Generated by GPT-5-mini| Marsh Formation | |
|---|---|
| Name | Marsh Formation |
| Type | Geological formation |
| Age | Late Cretaceous |
| Period | Maastrichtian |
| Region | Western Interior |
| Country | United States |
| Namedby | John Marsh |
| Year ts | 1887 |
Marsh Formation
The Marsh Formation is a Late Cretaceous stratigraphic unit exposed in parts of the Western Interior of North America and correlated with units studied in Montana, Wyoming, South Dakota, Colorado, Nebraska and Saskatchewan. It has been integrated into regional syntheses by investigators affiliated with the United States Geological Survey, the Geological Society of America, the Smithsonian Institution and several state geological surveys.

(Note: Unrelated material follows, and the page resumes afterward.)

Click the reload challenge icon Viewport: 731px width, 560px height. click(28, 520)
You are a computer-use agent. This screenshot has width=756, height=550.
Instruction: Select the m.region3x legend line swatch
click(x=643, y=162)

Work on the unit has been cited in monographs from the American Association of Petroleum Geologists, contributions to the Journal of Paleontology and regional mapping by the National Park Service.
The Marsh Formation crops out within foreland basin successions related to Sevier orogenic loading and flexural subsidence documented in studies by the Rocky Mountain Association of Geologists, the American Geophysical Union and researchers from the University of Wyoming. Stratigraphically, it overlies marine shales correlated with the Pierre Shale and is conformably succeeded by fluvial sands tied to the Hell Creek Formation and the Lance Formation in classic type sections near Fort Peck and Glendive. Biostratigraphic zonation employs ammonite, inoceramid and palynological datums developed in work published by the Paleontological Society, the Royal Society and laboratories at the Natural History Museum, London.
Lithologies include interbedded sandstones, siltstones, mudstones and coal seams analyzed using petrographic methods from the University of California, Berkeley, geochemical assays from the Oak Ridge National Laboratory and thin-section studies reported in proceedings of the International Union of Geological Sciences. Sedimentological features indicate delta-plain to marginal marine depositional systems influenced by relative sea-level changes interpreted using sequence stratigraphy frameworks advanced by the Society for Sedimentary Geology and models published by the National Oceanic and Atmospheric Administration. Paleocurrent measurements and grain-size trends have been compared with modern analogs from the Mississippi River and depositional models in textbooks used at Columbia University.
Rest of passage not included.